**Data for this task**
□ □ □ □

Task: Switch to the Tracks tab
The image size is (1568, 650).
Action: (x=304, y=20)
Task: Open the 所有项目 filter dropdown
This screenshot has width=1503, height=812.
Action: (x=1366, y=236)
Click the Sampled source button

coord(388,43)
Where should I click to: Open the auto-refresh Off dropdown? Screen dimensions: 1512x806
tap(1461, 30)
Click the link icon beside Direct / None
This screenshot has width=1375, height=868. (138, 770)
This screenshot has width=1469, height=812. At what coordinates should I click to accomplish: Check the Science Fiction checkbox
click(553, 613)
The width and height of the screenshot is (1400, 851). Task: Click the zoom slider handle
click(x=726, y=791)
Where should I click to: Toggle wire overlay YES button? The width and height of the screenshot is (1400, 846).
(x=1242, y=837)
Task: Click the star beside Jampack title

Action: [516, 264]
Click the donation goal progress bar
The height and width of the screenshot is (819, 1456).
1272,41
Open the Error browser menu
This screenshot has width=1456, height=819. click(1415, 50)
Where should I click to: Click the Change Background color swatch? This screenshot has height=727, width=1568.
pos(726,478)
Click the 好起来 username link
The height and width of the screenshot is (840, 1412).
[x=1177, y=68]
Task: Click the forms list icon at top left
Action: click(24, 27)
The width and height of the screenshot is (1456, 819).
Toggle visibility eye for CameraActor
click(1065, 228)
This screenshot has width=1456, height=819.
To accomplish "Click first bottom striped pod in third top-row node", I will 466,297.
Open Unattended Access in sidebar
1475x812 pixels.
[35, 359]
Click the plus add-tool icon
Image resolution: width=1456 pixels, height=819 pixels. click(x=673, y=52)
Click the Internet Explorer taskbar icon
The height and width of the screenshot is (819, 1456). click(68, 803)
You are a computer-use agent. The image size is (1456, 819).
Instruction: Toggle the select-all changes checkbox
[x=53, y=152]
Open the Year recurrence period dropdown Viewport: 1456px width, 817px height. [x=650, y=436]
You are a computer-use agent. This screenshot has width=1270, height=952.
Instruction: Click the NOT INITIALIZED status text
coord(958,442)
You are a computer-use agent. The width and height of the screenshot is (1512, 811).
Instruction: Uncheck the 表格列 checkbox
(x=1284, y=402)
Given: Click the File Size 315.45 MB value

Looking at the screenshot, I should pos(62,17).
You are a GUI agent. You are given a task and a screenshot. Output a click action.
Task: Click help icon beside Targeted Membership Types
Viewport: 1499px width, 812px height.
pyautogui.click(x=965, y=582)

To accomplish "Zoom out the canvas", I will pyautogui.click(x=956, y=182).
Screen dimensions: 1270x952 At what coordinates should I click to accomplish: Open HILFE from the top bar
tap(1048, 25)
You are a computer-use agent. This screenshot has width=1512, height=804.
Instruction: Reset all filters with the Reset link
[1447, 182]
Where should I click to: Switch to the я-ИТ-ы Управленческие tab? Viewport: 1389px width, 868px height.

□ □ □ □

**Directions for this task**
Check each line of the entries for "agent" and copy those that have it.

**Reply**
You are a computer-use agent. The image size is (1456, 819).
You are a computer-use agent. This screenshot has width=1270, height=952.
You are a computer-use agent. The width and height of the screenshot is (1512, 811).
You are a GUI agent. You are given a task and a screenshot. Output a click action.
You are a computer-use agent. This screenshot has width=1512, height=804.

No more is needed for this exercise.